View Source KafkaEx.Support.Retry (kafka_ex v1.0.0-rc.1)

Unified retry logic with exponential backoff for KafkaEx operations.

This module provides:

  • Exponential backoff calculation with optional cap
  • Generic retry wrapper function
  • Error classifiers for common Kafka error patterns

Usage

# Simple retry with defaults (3 retries, 100ms base delay)
Retry.with_retry(fn -> some_operation() end)

# Custom retry configuration
Retry.with_retry(
  fn -> some_operation() end,
  max_retries: 5,
  base_delay_ms: 200,
  max_delay_ms: 5000,
  retryable?: &Retry.transient_error?/1
)

# Just calculate backoff delay
delay = Retry.backoff_delay(attempt, 100, 5000)

Summary

Functions

Calculate exponential backoff delay.

Check if error is safe to retry for commit operations.

Check if error is safe to retry for consumer group operations.

Check if error is a coordinator-related error that may resolve with retry.

Check if error is a leadership-related error requiring metadata refresh.

Check if error is safe to retry for produce operations.

Check if error is a transient error that may resolve with retry.

Execute a function with retry and exponential backoff.

Types

@type error() :: atom() | term()
@type retry_opts() :: [
  max_retries: non_neg_integer(),
  base_delay_ms: non_neg_integer(),
  max_delay_ms: non_neg_integer() | :infinity,
  retryable?: (error() -> boolean()),
  on_retry: (error(), non_neg_integer(), non_neg_integer() -> :ok) | nil
]
@type retry_result() :: {:ok, term()} | {:error, error()}

Functions

Link to this function

backoff_delay(attempt, base_ms, max_ms \\ :infinity)

View Source
@spec backoff_delay(
  non_neg_integer(),
  non_neg_integer(),
  non_neg_integer() | :infinity
) ::
  non_neg_integer()

Calculate exponential backoff delay.

Parameters

  • attempt - Zero-based attempt number (0 = first retry)
  • base_ms - Base delay in milliseconds
  • max_ms - Maximum delay cap (default: :infinity)

Examples

iex> Retry.backoff_delay(0, 100)
100

iex> Retry.backoff_delay(1, 100)
200

iex> Retry.backoff_delay(2, 100)
400

iex> Retry.backoff_delay(10, 100, 5000)
5000
Link to this function

commit_retryable?(error)

View Source
@spec commit_retryable?(error()) :: boolean()

Check if error is safe to retry for commit operations.

Commits are idempotent so we can safely retry on transient errors.

Link to this function

consumer_group_retryable?(error)

View Source
@spec consumer_group_retryable?(error()) :: boolean()

### RECORD EXCERPTS:
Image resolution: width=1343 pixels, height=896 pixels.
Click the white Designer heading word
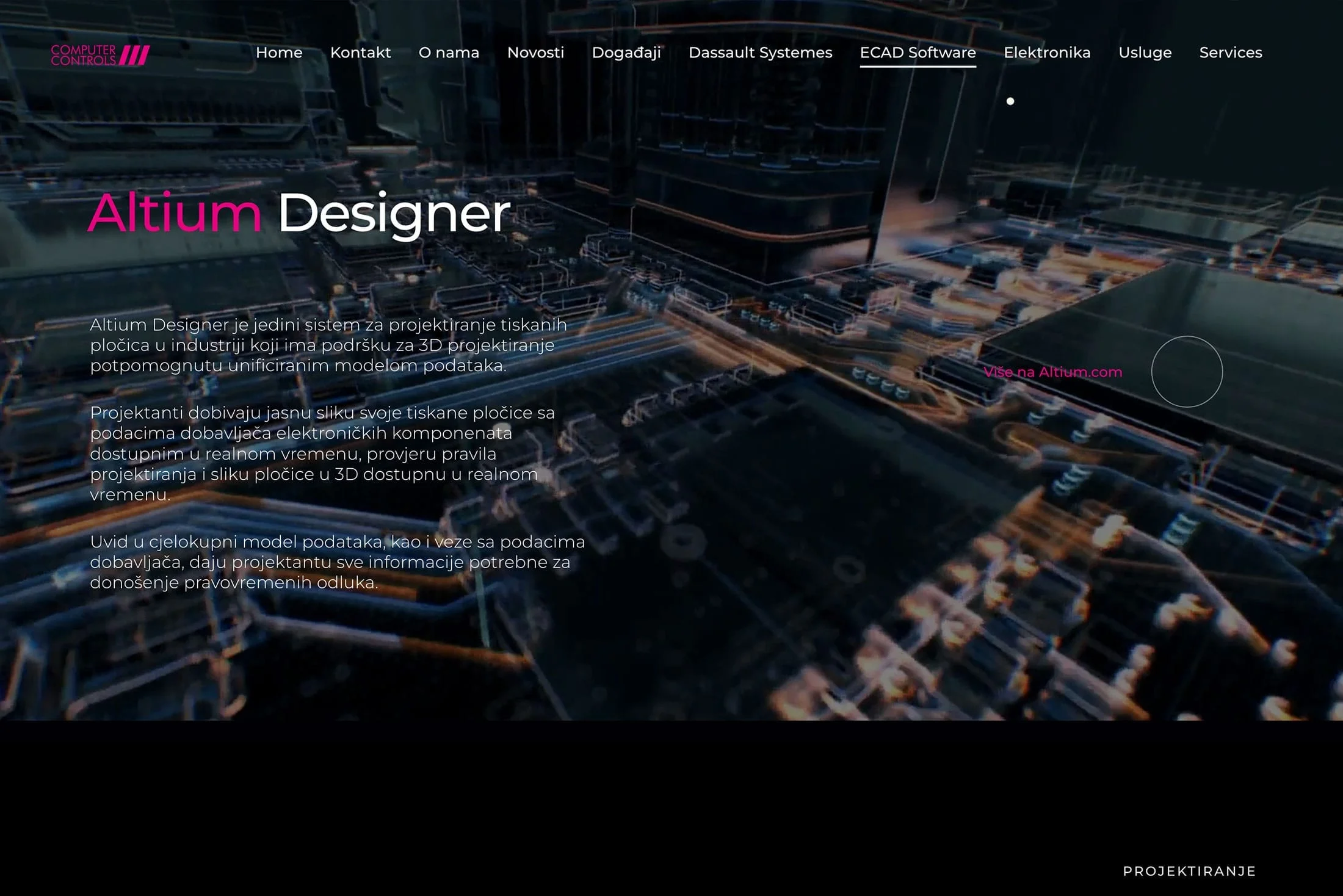tap(394, 213)
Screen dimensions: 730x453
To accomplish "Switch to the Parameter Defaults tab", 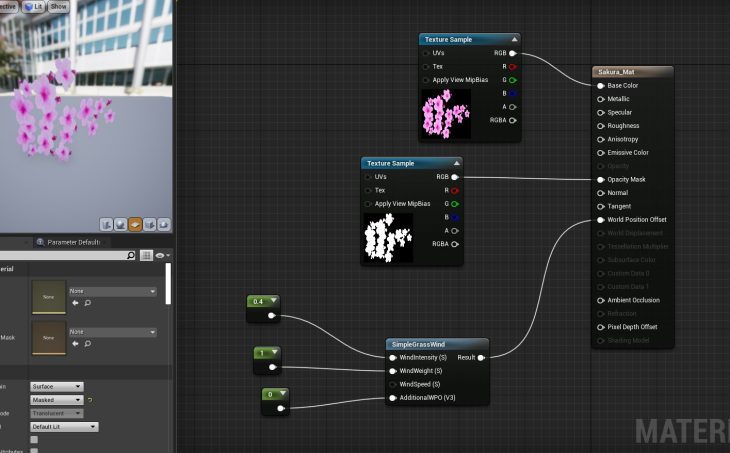I will click(x=74, y=242).
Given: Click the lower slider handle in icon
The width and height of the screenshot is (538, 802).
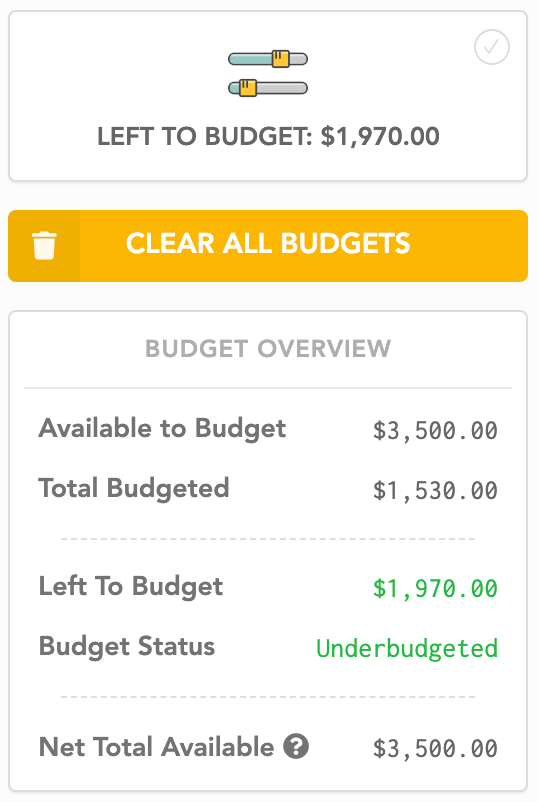Looking at the screenshot, I should (248, 88).
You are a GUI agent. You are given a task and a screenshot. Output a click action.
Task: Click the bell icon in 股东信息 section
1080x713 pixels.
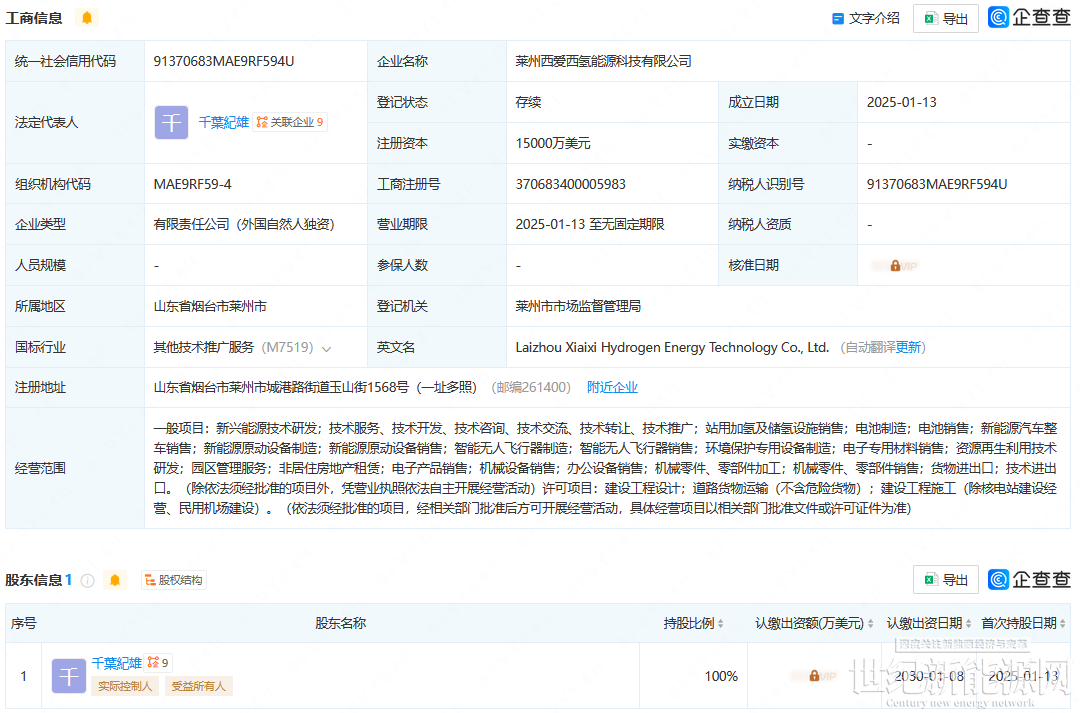coord(115,580)
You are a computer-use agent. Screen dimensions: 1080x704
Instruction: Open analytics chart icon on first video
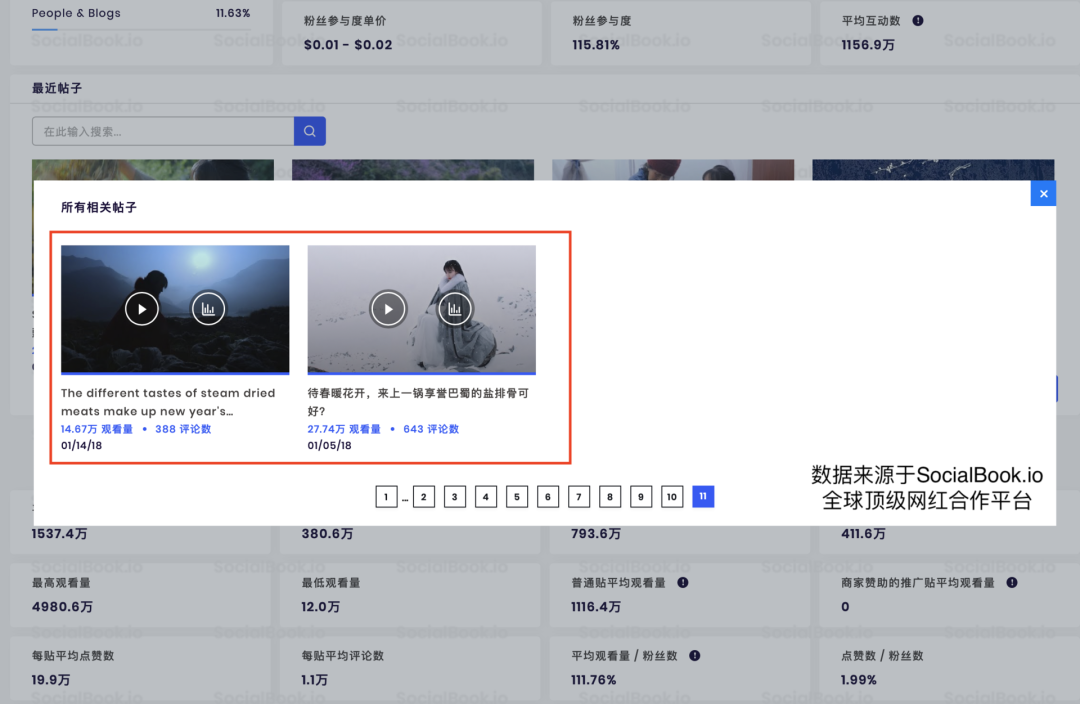208,309
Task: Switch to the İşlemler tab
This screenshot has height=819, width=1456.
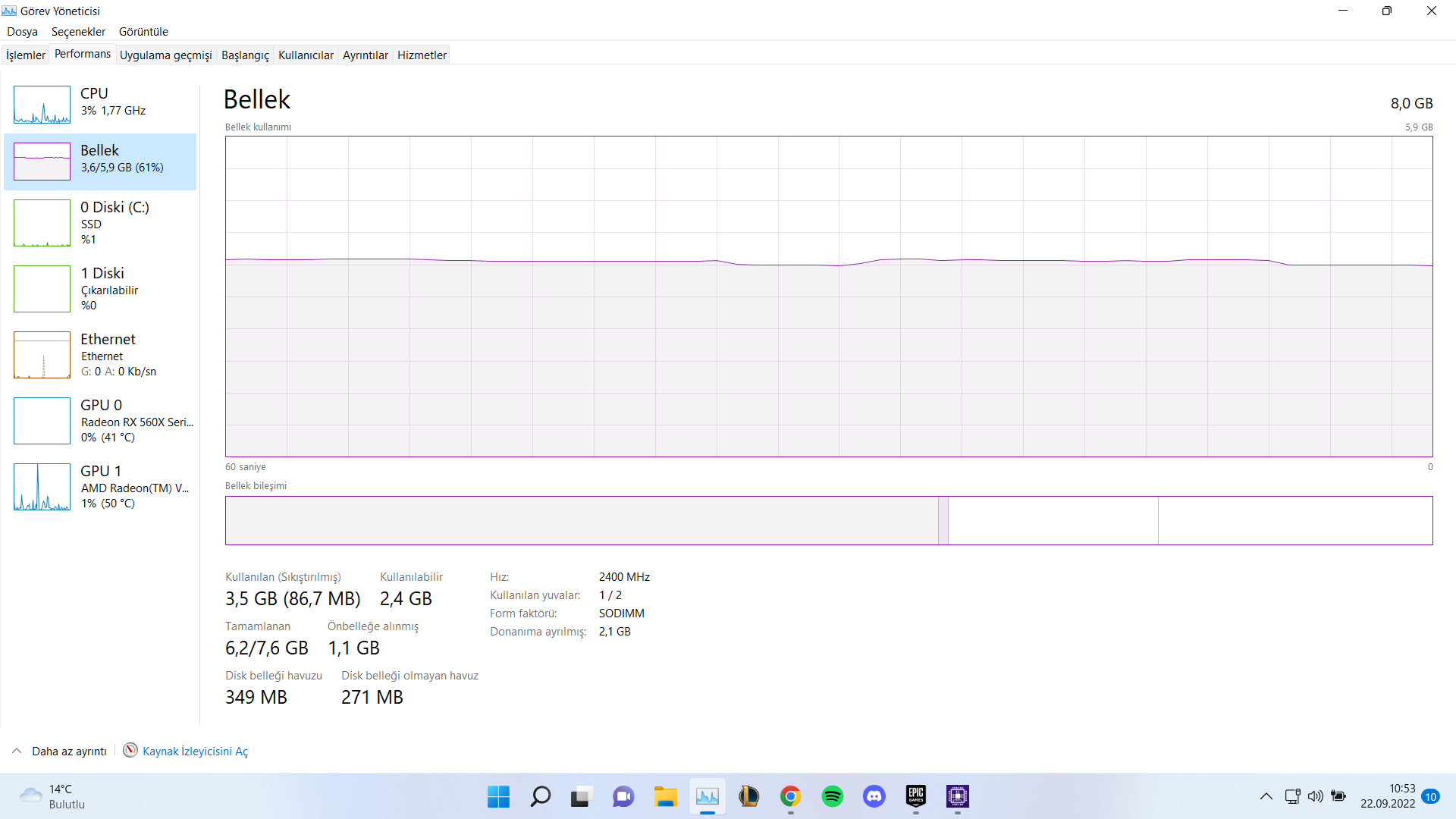Action: [x=26, y=55]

### TASK A:
Write out the section of the KafkaEx retry page that opens with the words containing "Check if error is safe to retry for produce" and closes with "and exponential backoff.".
### TASK B:
Pick up the KafkaEx retry page after its final line and keep it going.
The data is separate from the KafkaEx retry page and stands on its own.

### EXERCISE RESULT A:
Check if error is safe to retry for produce operations.

Check if error is a transient error that may resolve with retry.

Execute a function with retry and exponential backoff.

### EXERCISE RESULT B:
Check if error is safe to retry for consumer group operations.

Following Java client pattern (KAFKA-6829): includes coordinator errors, transient errors, and UNKNOWN_TOPIC_OR_PARTITION.

Link to this function

coordinator_error?(arg1)

View Source
@spec coordinator_error?(error()) :: boolean()

Check if error is a coordinator-related error that may resolve with retry.

These errors typically occur during consumer group operations when the coordinator is unavailable or changing.

@spec leadership_error?(error()) :: boolean()

Check if error is a leadership-related error requiring metadata refresh.

These errors indicate the client has stale partition leadership information. Safe to retry for ALL request types including produce.

Link to this function

produce_retryable?(error)

View Source
@spec produce_retryable?(error()) :: boolean()

Check if error is safe to retry for produce operations.

Produce retries are only safe for leadership errors where we know the message wasn't written. Timeout errors are NOT safe because the message may have been written but the response lost.

Note: For truly idempotent produces, enable enable.idempotence=true on the Kafka producer (requires Kafka 0.11+).

@spec transient_error?(error()) :: boolean()

Check if error is a transient error that may resolve with retry.

Includes timeouts, parse errors, connection issues, and coordinator errors.

Link to this function

with_retry(fun, opts \\ [])

View Source
@spec with_retry((-> retry_result()), retry_opts()) :: retry_result()

Execute a function with retry and exponential backoff.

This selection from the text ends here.